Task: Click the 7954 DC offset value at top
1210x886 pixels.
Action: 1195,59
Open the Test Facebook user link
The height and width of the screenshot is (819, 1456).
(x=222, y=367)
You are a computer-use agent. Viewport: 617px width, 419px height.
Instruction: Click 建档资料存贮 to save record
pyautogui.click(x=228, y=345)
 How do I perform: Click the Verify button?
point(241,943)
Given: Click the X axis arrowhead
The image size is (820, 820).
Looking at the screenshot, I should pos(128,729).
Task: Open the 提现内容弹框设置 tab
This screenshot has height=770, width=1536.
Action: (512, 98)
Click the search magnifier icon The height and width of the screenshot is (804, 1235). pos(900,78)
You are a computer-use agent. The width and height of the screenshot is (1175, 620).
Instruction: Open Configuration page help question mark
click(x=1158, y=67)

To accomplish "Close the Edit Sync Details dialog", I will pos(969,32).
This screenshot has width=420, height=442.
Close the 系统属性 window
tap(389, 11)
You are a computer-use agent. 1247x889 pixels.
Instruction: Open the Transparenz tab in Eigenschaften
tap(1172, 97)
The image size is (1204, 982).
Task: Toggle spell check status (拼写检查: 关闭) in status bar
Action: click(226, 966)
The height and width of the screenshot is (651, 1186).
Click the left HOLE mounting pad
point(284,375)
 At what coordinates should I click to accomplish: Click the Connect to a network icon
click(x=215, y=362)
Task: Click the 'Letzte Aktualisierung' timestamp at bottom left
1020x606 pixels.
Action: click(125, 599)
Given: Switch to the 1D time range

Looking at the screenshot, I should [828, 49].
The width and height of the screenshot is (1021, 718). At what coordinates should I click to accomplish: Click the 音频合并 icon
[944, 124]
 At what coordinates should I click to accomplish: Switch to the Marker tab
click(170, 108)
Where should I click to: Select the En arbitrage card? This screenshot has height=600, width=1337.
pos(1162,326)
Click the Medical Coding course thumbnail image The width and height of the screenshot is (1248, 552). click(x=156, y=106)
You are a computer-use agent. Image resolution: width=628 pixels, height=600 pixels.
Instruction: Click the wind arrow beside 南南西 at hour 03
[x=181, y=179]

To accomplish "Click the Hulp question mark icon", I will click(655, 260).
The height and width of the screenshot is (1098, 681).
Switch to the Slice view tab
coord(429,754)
-*-*-
## WHAT THE TASK REQUIRES
Please reproduce all of the records exactly as they stand.

## TASK OUTPUT
Task: Click the 7954 DC offset value at top
1210x886 pixels.
Action: 1195,59
Open the Test Facebook user link
The height and width of the screenshot is (819, 1456).
(x=222, y=367)
You are a computer-use agent. Viewport: 617px width, 419px height.
Instruction: Click 建档资料存贮 to save record
pyautogui.click(x=228, y=345)
 How do I perform: Click the Verify button?
point(241,943)
Given: Click the X axis arrowhead
The image size is (820, 820).
Looking at the screenshot, I should pos(128,729).
Task: Open the 提现内容弹框设置 tab
This screenshot has height=770, width=1536.
Action: (512, 98)
Click the search magnifier icon The height and width of the screenshot is (804, 1235). pos(900,78)
You are a computer-use agent. The width and height of the screenshot is (1175, 620).
Instruction: Open Configuration page help question mark
click(x=1158, y=67)

To accomplish "Close the Edit Sync Details dialog", I will pos(969,32).
This screenshot has width=420, height=442.
Close the 系统属性 window
tap(389, 11)
You are a computer-use agent. 1247x889 pixels.
Instruction: Open the Transparenz tab in Eigenschaften
tap(1172, 97)
The image size is (1204, 982).
Task: Toggle spell check status (拼写检查: 关闭) in status bar
Action: click(226, 966)
The height and width of the screenshot is (651, 1186).
Click the left HOLE mounting pad
point(284,375)
 At what coordinates should I click to accomplish: Click the Connect to a network icon
click(x=215, y=362)
Task: Click the 'Letzte Aktualisierung' timestamp at bottom left
1020x606 pixels.
Action: click(125, 599)
Given: Switch to the 1D time range

Looking at the screenshot, I should [828, 49].
The width and height of the screenshot is (1021, 718). At what coordinates should I click to accomplish: Click the 音频合并 icon
[944, 124]
 At what coordinates should I click to accomplish: Switch to the Marker tab
click(170, 108)
Where should I click to: Select the En arbitrage card? This screenshot has height=600, width=1337.
pos(1162,326)
Click the Medical Coding course thumbnail image The width and height of the screenshot is (1248, 552). click(x=156, y=106)
You are a computer-use agent. Image resolution: width=628 pixels, height=600 pixels.
Instruction: Click the wind arrow beside 南南西 at hour 03
[x=181, y=179]

To accomplish "Click the Hulp question mark icon", I will click(655, 260).
The height and width of the screenshot is (1098, 681).
Switch to the Slice view tab
coord(429,754)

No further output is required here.